Below shows an implementation of BDD-OIA. The BDD-OIA dataset comprises frames extracted from driving scene videos that are used for autonomous driving predictions. Each frame is annotated with 4 binary action labels (\(\textsf{move_forward}\), \(\textsf{stop}\), \(\textsf{turn_left}\), \(\textsf{turn_right}\)), as well as 21 intermediate binary concept labels such as \(\textsf{red_light}\) and \(\textsf{road_clear}\) that explain those actions.
The objective is to predict the possible actions for each frame. During training we use only the action-level supervision together with a knowledge base that captures the relations between concepts and actions, e.g., \(\textsf{red_light} \lor \textsf{traffic_sign} \lor \textsf{obstacle} \implies \textsf{stop}\). The training set contains 16,000 frames; the test set contains 4,500.
Intuitively, the learning part predicts the 21 binary concept pseudo-labels from each frame, and the reasoning part uses the knowledge base to derive the four action labels from those concepts. When the learning part’s predictions conflict with the ground-truth actions, the reasoner revises the concepts via abductive reasoning, and those revised concepts are used to further train the learning part.

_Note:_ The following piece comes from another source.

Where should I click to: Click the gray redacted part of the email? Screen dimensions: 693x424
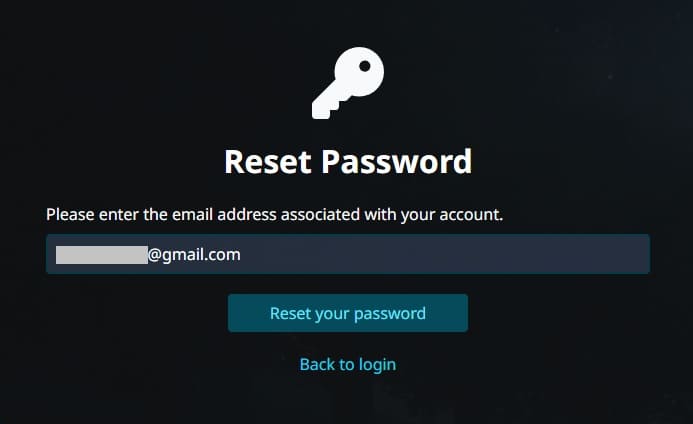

The dataset was preprocessed by Marconato et al. (2023) with a pretrained Faster-RCNN on BDD-100k together with the first module of CBM-AUC (Sawada & Nakamura, 2022), yielding a 2048-dimensional visual feature for each frame.
# Import necessary libraries and modules
import os.path as osp
import numpy as np
import torch
import torch.nn as nn
from torch import optim
from ablkit.data.evaluation import SymbolAccuracy
from ablkit.learning import MultiLabelABLModel, MultiLabelBasicNN
from ablkit.reasoning import KBBase, Reasoner
from ablkit.utils import ABLLogger, print_log
from bridge import BDDBridge
from dataset.data_util import get_dataset
from metric import BDDReasoningMetric
from models.nn import ConceptNet
Working with Data
First, we load the training, validation, and testing splits:
train_data = get_dataset(fname="train.npz", get_pseudo_label=True)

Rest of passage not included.